• **The task**: Convert the rows from the line containing "[renew-consent] (22, 2160)" through the last row into a Markdown table with the columns No. and Line, numbering each row and skipping blank lines.

* * *

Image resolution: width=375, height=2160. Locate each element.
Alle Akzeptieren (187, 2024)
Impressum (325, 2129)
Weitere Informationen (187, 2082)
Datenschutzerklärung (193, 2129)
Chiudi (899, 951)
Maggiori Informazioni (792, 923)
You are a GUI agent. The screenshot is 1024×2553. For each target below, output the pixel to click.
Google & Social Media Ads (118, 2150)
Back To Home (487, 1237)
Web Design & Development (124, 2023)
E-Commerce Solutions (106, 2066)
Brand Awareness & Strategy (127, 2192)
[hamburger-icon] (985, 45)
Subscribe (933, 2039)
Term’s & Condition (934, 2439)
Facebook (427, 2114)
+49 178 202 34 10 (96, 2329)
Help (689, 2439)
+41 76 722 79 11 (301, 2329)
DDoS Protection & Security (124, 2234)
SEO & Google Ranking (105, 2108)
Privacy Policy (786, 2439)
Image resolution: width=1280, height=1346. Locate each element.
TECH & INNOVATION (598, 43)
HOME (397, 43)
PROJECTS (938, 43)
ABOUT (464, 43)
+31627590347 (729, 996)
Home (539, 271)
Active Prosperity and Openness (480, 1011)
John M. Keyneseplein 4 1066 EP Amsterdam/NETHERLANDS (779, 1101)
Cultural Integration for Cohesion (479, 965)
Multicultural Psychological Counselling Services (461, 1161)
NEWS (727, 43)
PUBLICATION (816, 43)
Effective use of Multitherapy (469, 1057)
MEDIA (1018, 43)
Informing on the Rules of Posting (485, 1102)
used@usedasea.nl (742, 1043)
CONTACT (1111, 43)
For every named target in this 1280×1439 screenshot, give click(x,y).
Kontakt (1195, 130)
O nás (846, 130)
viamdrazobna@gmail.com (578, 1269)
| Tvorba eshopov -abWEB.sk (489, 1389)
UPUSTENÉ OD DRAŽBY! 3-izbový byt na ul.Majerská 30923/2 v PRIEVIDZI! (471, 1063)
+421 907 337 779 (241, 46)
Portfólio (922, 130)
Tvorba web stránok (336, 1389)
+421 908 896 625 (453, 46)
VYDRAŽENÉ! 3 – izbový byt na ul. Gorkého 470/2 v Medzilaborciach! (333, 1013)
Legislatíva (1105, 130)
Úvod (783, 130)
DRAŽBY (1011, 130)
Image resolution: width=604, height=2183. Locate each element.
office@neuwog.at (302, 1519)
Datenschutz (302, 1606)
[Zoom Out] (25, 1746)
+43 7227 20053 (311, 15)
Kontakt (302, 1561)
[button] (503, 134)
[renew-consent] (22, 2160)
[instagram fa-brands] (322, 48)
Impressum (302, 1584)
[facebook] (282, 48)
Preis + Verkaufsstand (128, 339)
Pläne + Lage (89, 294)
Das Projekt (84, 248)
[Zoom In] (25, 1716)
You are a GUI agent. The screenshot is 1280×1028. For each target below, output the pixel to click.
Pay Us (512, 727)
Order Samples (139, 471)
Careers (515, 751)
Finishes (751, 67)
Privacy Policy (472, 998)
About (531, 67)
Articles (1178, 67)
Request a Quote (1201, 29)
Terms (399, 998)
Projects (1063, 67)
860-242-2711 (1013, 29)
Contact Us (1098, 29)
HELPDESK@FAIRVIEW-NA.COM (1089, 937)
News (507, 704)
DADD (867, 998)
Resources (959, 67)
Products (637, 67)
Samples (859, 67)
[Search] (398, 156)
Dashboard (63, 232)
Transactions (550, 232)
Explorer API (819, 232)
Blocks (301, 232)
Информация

* * *

• **Expected answer**:
| No. | Line |
|---|---|
| 1 | [renew-consent] (22, 2160) |
| 2 | [instagram fa-brands] (322, 48) |
| 3 | Impressum (302, 1584) |
| 4 | [facebook] (282, 48) |
| 5 | Preis + Verkaufsstand (128, 339) |
| 6 | Pläne + Lage (89, 294) |
| 7 | Das Projekt (84, 248) |
| 8 | [Zoom In] (25, 1716) |
| 9 | You are a GUI agent. The screenshot is 1280×1028. For each target below, output the pixel to click. |
| 10 | Pay Us (512, 727) |
| 11 | Order Samples (139, 471) |
| 12 | Careers (515, 751) |
| 13 | Finishes (751, 67) |
| 14 | Privacy Policy (472, 998) |
| 15 | About (531, 67) |
| 16 | Articles (1178, 67) |
| 17 | Request a Quote (1201, 29) |
| 18 | Terms (399, 998) |
| 19 | Projects (1063, 67) |
| 20 | 860-242-2711 (1013, 29) |
| 21 | Contact Us (1098, 29) |
| 22 | HELPDESK@FAIRVIEW-NA.COM (1089, 937) |
| 23 | News (507, 704) |
| 24 | DADD (867, 998) |
| 25 | Resources (959, 67) |
| 26 | Products (637, 67) |
| 27 | Samples (859, 67) |
| 28 | [Search] (398, 156) |
| 29 | Dashboard (63, 232) |
| 30 | Transactions (550, 232) |
| 31 | Explorer API (819, 232) |
| 32 | Blocks (301, 232) |
| 33 | Информация |